I understand that many others suffer grief much worst than I, I hear about it, read the paper and some folks have had their world as they knew it taken from them. I understand this is not a big finger pointed at me sending wrath and perplexity into my world.

I just silently am wondering why.

What is it about me, am I like this gigantic heartache magnet? Is there a dark cloud that follows me everywhere I go? Believe me I have often looked up to see if the sun has been blocked by a mysterious mist.

I am not looking for a pity party of sorts, any type of party at this time sounds redundant. I am merely looking for a door to walk through to allow me to escape this madness. I have often allowed my thinking to ponder on the question of how many doors have I walked through during my life's journey to be right where I am today. Did I choose door number 3 when in fact I was supposed to enter and pass through door number 1?

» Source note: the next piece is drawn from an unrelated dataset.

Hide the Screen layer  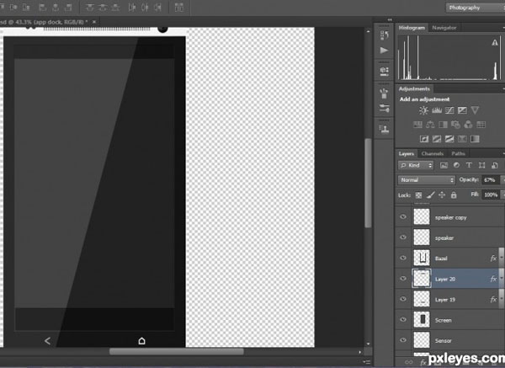pos(403,320)
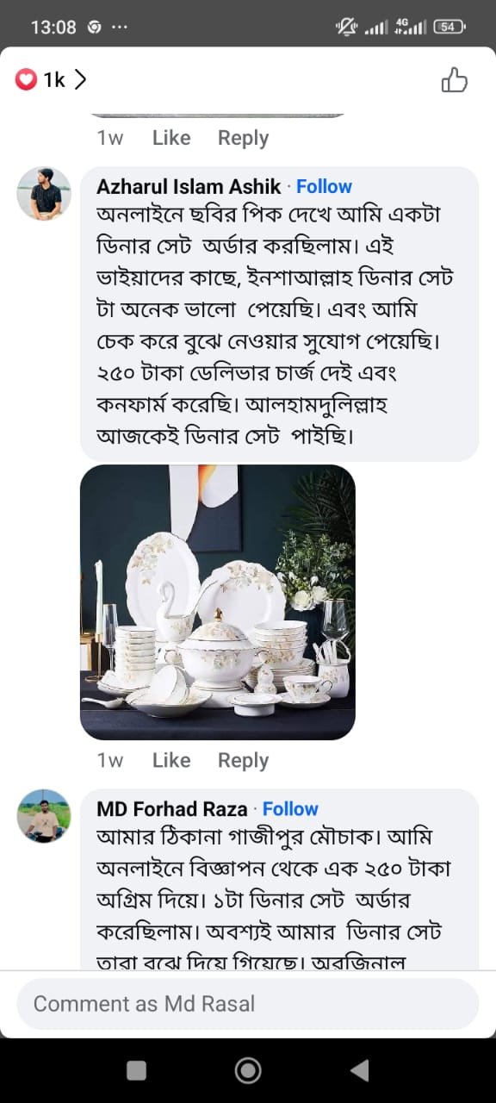496x1103 pixels.
Task: Expand the reactions list via the chevron next to 1k
Action: click(80, 78)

What part of my existence did I live incorrectly, what part did I continue living at my full potential? Where should have these two lives merged? At what time in my life did I stand at a cross road and wonder which way to go, not understanding if I'd turned around and run like hell I might not be where I am today. Who in the world said going back to a comfort zone was such a bad thing? What was it inside me that kept me blindly racing forward continuously sweeping the mess I left behind under the carpet of life?

I know not all things that have gone amiss are of my doing. Some things I have or had no control of at the time. I am also very aware of numerous blessings I have had throughout the years and continue to have on a day-to-day base. I count these blessings and write them down reminding myself how glorious life is.

When all is quiet and my mind takes a field trip down memory lane the tears come for the loss we are dealing with everyday.

Loss I have come to be aware of manifests in many forms, bereavement of a life to this subsistence when our soul returns home and there is a death of freedom.

When someone we love becomes involved in a tangled web of deceit and their freedom and dignity stripped from under them the anguish of those left behind is immeasurable. This loss at times becomes bottled up within us as because the pain or fear of rejection closes the heart to open discussion. Our lives are forever altered. Only a select few we share this burden of truth.

As time moves on a portion of our persona becomes hidden under layers of anguish. We continue to walk through life asking Our Lord to walk with us at times and reminding ourselves how short this life is. We search for strength to keep up the pretense and live among others that are unaware of the weight we carry.

I am trying my best not to dwell on the sorrows of life and continue to count blessings. For every storm that passes, behind it, life can be filled with sunshine. I need only to remind myself everyday that no matter how many times I examine the road I traveled, there is no return flight.